» Selected extract
※

The same condition prevails in all the counties in the northwest part of the State, though, with the exception of the Greeley neighborhood and the Platte Valley, the country is too recently settled to have made much progress in the culture of fruit. In the last few years the blight has been causing considerable discouragement in the Platte Valley and up the tributary streams in Larimer and Boulder counties. Like other diseases, it has struck hard in a few specially valuable places, and in the riot of its march has caused more annoyance through fear than through actual ravages. It may thin out a few susceptible varieties of trees, but when it shall have run its course, the orchards that remain and those that will grow up in the future will be practically impregnable to its attacks. There are many varieties of fruits that will flourish just as well as apples and pears, and which the blight never touches. Men who are ready to drop the business when the fruit pest appears are not the ones who will win success. Many of the trees from which the finest apples are picked this year were badly blighted last year or the year before.
CHAPTER XXXV.
HOW ENGLISH CAPITALISTS GOT A FOOTHOLD.
There are thousands, if not millions, of people in the United States who, if asked how they accounted for the fact that there are so many millionaires in the United States, could not give us a satisfactory explanation of the phenomenon.
It is a fact that there are hundreds who have amassed fortunes ranging from $1,000,000 to $100,000,000 each, within the last thirty years, and but very few people have any idea how they have made such immense fortunes in so short a time.
Not only our own people have made these vast fortunes, but hundreds of foreigners have accumulated immense wealth in this country, and now hold it. To give an idea of the immensity of these fortunes, I will call the attention of the reader to some well-known facts. First, to the fact, as is shown by Poor's Railroad Manual, that there is now about $5,500,000,000 of railroad bonds and floating debt, and there is about $4,500,000,000 of railroad stock, making a total of about $10,000,000,000, and this vast wealth is in the hands of comparatively few people.
Then there are national bonds to the amount of about $600,000,000. In addition to these are the bonds that have been issued by the States, counties, cities, towns, and school districts, amounting in the aggregate to probably $3,000,000,000. Then there are, according to the last census, about 9,000,000 of mortgages upon the farms, homes, and property of the people. The aggregate of these 9,000,000 of mortgages is probably not less than $5,000,000,000, and all of this vast amount of bonds, stocks, and mortgages draw interest, requiring about $1,000,000,000 each year to pay interest.

※

» Extracted data
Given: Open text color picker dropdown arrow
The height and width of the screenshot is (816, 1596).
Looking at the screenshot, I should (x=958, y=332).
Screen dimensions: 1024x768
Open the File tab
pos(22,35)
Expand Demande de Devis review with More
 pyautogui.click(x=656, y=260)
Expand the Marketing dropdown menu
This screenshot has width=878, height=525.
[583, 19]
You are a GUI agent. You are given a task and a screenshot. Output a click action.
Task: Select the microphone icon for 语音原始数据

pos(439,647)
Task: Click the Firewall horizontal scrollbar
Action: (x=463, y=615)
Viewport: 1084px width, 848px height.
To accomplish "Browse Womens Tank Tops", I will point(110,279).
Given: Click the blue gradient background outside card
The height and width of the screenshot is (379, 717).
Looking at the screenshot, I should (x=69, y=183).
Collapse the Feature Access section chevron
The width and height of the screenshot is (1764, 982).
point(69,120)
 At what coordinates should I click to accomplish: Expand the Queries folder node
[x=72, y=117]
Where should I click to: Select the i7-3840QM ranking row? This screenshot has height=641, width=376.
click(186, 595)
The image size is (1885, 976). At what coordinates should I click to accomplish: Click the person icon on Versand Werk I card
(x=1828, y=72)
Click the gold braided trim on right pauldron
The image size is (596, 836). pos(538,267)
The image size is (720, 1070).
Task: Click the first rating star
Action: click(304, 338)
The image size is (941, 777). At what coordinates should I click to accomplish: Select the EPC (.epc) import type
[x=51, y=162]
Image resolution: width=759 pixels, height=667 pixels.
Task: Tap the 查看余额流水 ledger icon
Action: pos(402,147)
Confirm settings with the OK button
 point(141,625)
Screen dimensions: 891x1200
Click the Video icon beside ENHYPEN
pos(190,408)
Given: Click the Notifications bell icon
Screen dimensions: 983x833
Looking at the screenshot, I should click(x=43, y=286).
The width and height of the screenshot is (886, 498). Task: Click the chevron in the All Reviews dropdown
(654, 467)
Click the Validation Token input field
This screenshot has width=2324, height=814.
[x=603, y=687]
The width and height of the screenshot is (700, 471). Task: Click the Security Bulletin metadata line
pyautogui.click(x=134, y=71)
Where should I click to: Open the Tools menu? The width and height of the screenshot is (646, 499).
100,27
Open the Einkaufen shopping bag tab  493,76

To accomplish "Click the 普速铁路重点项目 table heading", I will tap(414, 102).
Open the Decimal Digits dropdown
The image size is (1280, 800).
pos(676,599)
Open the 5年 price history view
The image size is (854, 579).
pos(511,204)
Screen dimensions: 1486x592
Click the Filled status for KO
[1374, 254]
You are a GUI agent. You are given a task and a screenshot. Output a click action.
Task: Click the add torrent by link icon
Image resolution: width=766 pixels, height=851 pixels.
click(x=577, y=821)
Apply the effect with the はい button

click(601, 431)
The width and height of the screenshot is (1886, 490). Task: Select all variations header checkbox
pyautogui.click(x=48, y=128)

※

» Questions on the material
[a] In the passage on fruit blight and American fortunes, what total does Poor's Railroad Manual give for railroad bonds, floating debt, and stock combined?
[b] From the passage on fruit blight and American fortunes, return the text from "There are thousands, if" up to and including "short a time.".
[c] Carry the passage on fruit blight and American fortunes forward from its last sentence.

» Your responses
[a] About $10,000,000,000.

[b]
There are thousands, if not millions, of people in the United States who, if asked how they accounted for the fact that there are so many millionaires in the United States, could not give us a satisfactory explanation of the phenomenon.
It is a fact that there are hundreds who have amassed fortunes ranging from $1,000,000 to $100,000,000 each, within the last thirty years, and but very few people have any idea how they have made such immense fortunes in so short a time.

[c]
All of this wealth is in the hands of but a small percentage of the people, and what is incomprehensible to the masses is the fact that a very large per cent of it is in the hands of foreign capitalists. Of the $10,000,000,000 of railroad bonds and stocks, it is a conservative estimate to say that one-half of it belongs to foreign, principally English, capitalists. The question is often asked, How did they acquire this property? What did they give us in exchange for it? Was it gold, silver, or merchandise? If neither of these, what did we get? To prove that they did not send us either gold, silver, or merchandise in payment for at least $5,000,000,000 of our railroad bonds, we have only to refer to the report of the Secretary of the United States Treasury for 1891, and we find that since the close of the war, in 1865, our exports of gold, silver, and merchandise have exceeded our imports in the sum of $872,000,000; so that it is very clear that we have been sending them an enormous amount of money and merchandise over and above the amount we have imported from them, and whatever may have been received from the railroad bonds is still to be accounted for. To understand how they have acquired this hold upon the resources of the country, imposing a burden on the people that is surely and certainly reducing them to the condition of paupers and serfs, we shall have to go back to the days of the war, and review the financial policy of the Government, and point out how the laws have been framed exclusively in the interest of capital.